Image credit: Colorado State University's Facebook page
Image credit: Colorado State University’s Facebook page
  • Next week, John Calderazzo will present two science communication workshops.  He’ll work on basic communication skills with 20 or so CSU researchers in energy, vet-med, and ecology who will soon present their work at the National Press Club in Washington, D.C. to members of Congress, the press, and potential funders.  He’ll also run a science storytelling workshop at CSU Pingree Park campus for the Center for Collaborative Conservation.
  • In June, John Calderazzo will present a talk at ASLE: Association for the Study of Literature and Environment, on his various communication outreach efforts with scientists and their organizations.
  • SueEllen Campbell will be running a half-day, pre-conference workshop on teaching climate change in English and humanities courses at the biannual meeting of ASLE, the Association for the Study of Literature and Environment, at the University of Idaho, in June. Then she will focus on catching up on her backlog of sources to consider adding to the Changing Climates website!   The URL is http://changingclimates.colostate.edu.
  • Matthew Cooperman and Aby Kaupang just returned from readings in L.A., including Cal State San Bernardino, where they addressed the MFA students in a thesis workshop. A long portion of Matthew and Aby’s collaborative hybrid project NOS, is just out in the latest issue of Verse.
  • Antero Garcia has been selected to be a 2015 National Academy of Education/Spencer Postdoctoral Fellow. This fellowship will support his ongoing ethnographic research into learning, literacies, and tabletop gameplay.
  • Along with Lee Nickoson, Kris Blair, and Mary P. Sheridan, Tobi Jacobi edited a special issue of Feminist Teacher on feminist community work (available in June 2015).  She and Mary P. Sheridan co-authored a piece entitled, “Critical Feminist Practice and Campus-Community Partnerships: A Review Essay.”
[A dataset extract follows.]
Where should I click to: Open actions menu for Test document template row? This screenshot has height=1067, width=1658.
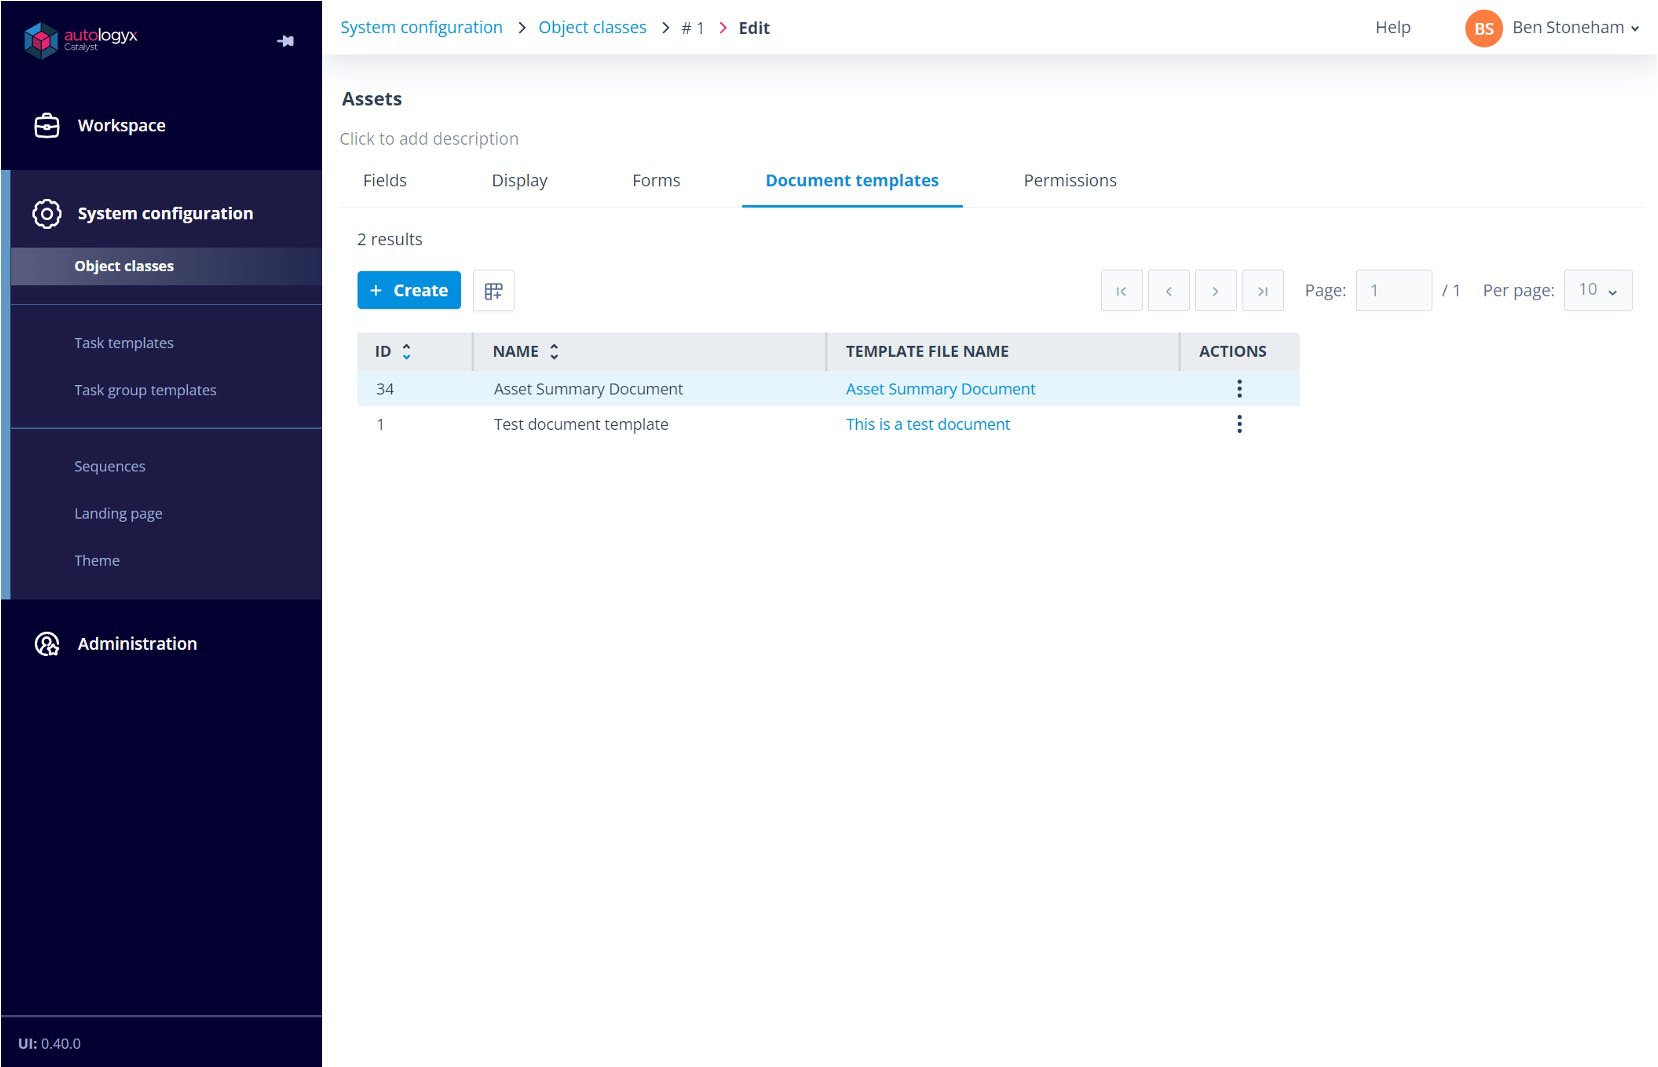tap(1239, 424)
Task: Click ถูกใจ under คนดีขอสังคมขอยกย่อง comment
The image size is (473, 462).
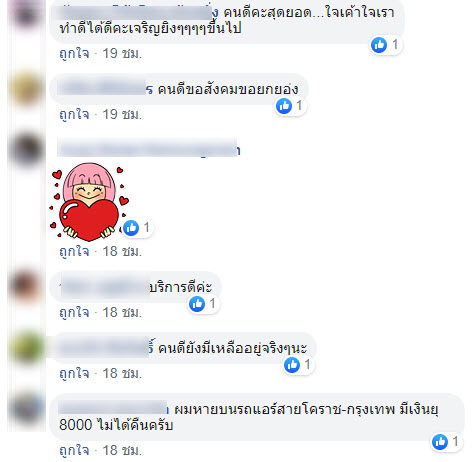Action: coord(74,114)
  • Bruce Ronda’s essay, “’Tender Spirits Set in Ferment’: Transcendentalism and the Aesthetics of Conversation” appears in “Whither Transcendentalism?,” a special issue of Revue Française D’Études Américaines/French Review of American Studies, third trimester, 2014.
  • Barbara Sebek’s paper, “Confounding Local and Global in Frank McGuinness’s Mutabilitie (1997)” was accepted for the conference, “Appropriation in an Age of Global Shakespeare,” which will take place at the University of Georgia in November.
  • Mandi Casolo’s short story “Goat’s Mouth” is a finalist for the national literary journal Arts & Letters Fiction Prize.
  • Anton Gerth was accepted to complete his student teaching abroad at the International School of Düsseldorf in Düsseldorf, Germany for Fall 2015 semester.  This is offered through a partnership with CSU’s STEPP program and the University of Northern Iowa.
  • Natalya Stanko, M.A. student in Creative Nonfiction, had her most recent feature story for Sierra Magazine appear in the May issue.  “Enough Is Enough” profiles a small Louisiana town fighting back against a proposal to build a coal terminal inside its city limits.
  • The Washington Post recently ran a fascinating feature article on Tracy Ekstrand, who took many nonfiction writing courses in the department and who also worked on The Colorado Review and helped start the Slow Sanders writing group in town.  You can read that here: http://www.washingtonpost.com/news/acts-of-faith/wp/2015/03/27/how-one-woman-climbed-her-way-out-of-scientologys-elite-sea-org/?tid=hybrid_experimentrandom_3_na
  • MFA graduate Matt Goering’s satirical literary journalism story, “The Truth of What’s Really Happening Here,” about UFO “researchers” in Colorado’s San Luis Valley, has been accepted by The Normal School.